Confidence amongst large Japanese manufacturers deteriorated during the first quarter of 2018, according to the Bank of Japan’s (BoJ’s) quarterly Tankan survey. Meanwhile, Japan’s Foreign Minister warned that both China and Japan are concerned about the possible impact of trade wars upon the global economy.
- Japan’s economic growth is expected to pick up
- HKMA intervened to support the Hong Kong dollar
- Australia’s key interest rate remained unchanged at 1.5%
Confidence amongst large Japanese manufacturers deteriorated during the first quarter of 2018, according to the Bank of Japan’s (BoJ’s) quarterly Tankan survey. On a brighter note, Japanese companies generally said that current production capacity is not enough to meet demand, which should provide a boost for future investment. Having contracted by 1.6% during the final quarter of 2017, the Government expects growth in Japan’s economy to pick up during the first quarter of 2018. The Cabinet Office continues to predict a gradual recovery in economic growth and consumer spending.
“Growth in exports was weaker than anticipated”
The Nikkei 225 Index rose by 4.7%, while the Topix Index climbed by 3.6%. Medium-sized companies performed poorly in comparison, and the TSE Second Section Index fell by 2.3% during April.

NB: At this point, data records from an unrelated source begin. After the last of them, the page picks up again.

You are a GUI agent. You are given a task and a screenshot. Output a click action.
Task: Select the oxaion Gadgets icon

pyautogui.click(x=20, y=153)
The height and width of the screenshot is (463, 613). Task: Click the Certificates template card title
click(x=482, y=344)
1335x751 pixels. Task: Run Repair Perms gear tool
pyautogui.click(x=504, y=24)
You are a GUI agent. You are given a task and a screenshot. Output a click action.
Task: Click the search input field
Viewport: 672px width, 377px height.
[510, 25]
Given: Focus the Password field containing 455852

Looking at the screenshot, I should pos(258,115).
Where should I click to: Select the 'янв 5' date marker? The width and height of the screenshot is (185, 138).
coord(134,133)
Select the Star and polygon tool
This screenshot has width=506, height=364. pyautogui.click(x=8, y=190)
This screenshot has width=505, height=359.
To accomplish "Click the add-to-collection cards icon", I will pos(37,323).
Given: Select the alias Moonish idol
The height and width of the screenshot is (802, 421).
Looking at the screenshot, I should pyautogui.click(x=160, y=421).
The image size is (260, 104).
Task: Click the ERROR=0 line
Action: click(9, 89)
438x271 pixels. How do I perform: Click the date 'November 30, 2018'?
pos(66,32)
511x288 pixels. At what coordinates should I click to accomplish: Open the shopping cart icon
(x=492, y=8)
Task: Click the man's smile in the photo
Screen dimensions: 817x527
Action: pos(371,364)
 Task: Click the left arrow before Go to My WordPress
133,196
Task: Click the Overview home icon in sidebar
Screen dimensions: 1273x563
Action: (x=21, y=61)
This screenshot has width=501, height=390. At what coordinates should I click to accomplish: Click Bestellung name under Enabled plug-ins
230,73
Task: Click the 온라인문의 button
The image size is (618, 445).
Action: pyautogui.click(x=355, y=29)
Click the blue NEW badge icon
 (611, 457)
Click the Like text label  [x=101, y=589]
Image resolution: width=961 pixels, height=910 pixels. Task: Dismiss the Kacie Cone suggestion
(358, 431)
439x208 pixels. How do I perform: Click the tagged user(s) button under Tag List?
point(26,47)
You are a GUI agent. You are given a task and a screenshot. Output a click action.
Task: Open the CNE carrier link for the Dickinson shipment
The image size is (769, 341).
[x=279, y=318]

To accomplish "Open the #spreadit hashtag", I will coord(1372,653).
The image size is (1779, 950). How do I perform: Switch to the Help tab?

Growth in exports was weaker than anticipated during March: sales to the US rose by only 0.2%, while exports to the EU increased by 0.3%. Overall, the value of exports grew at an annualised rate of only 2.1% during the month, while imports fell by 0.6%. Meanwhile, Japan’s Foreign Minister warned that both China and Japan are concerned about the possible impact of trade wars upon the global economy. Following talks between the countries, Japan’s Foreign Minister Taro Kono said that a trade war would “have an extremely large impact on the prosperity of the international economy”.
The Hong Kong Monetary Authority (HKMA) had to step in during April to support the Hong Kong dollar after an excessive drop against the US dollar. The Hong Kong dollar has a trading band pegged to the US dollar and the HKMA will intervene if the HK dollar falls below the lower end of the trading band. The benchmark Hang Seng Index rose by 2.4% over April as a whole.
The Reserve Bank of Australia (RBA) opted to maintain its key interest rate at 1.5% for another month. The cash rate has remained unchanged since August 2016. A backdrop of low interest rates is providing support for the country’s economy, according to RBA Governor Philip Lowe, who said, “Further progress in reducing unemployment and having inflation return to target is expected, although this progress is likely to be gradual”. Looking ahead, when the central bank next changes its interest rate, the movement is likely to be upward rather than downward. The ASX All Ordinaries Index rose by 3.5% during April.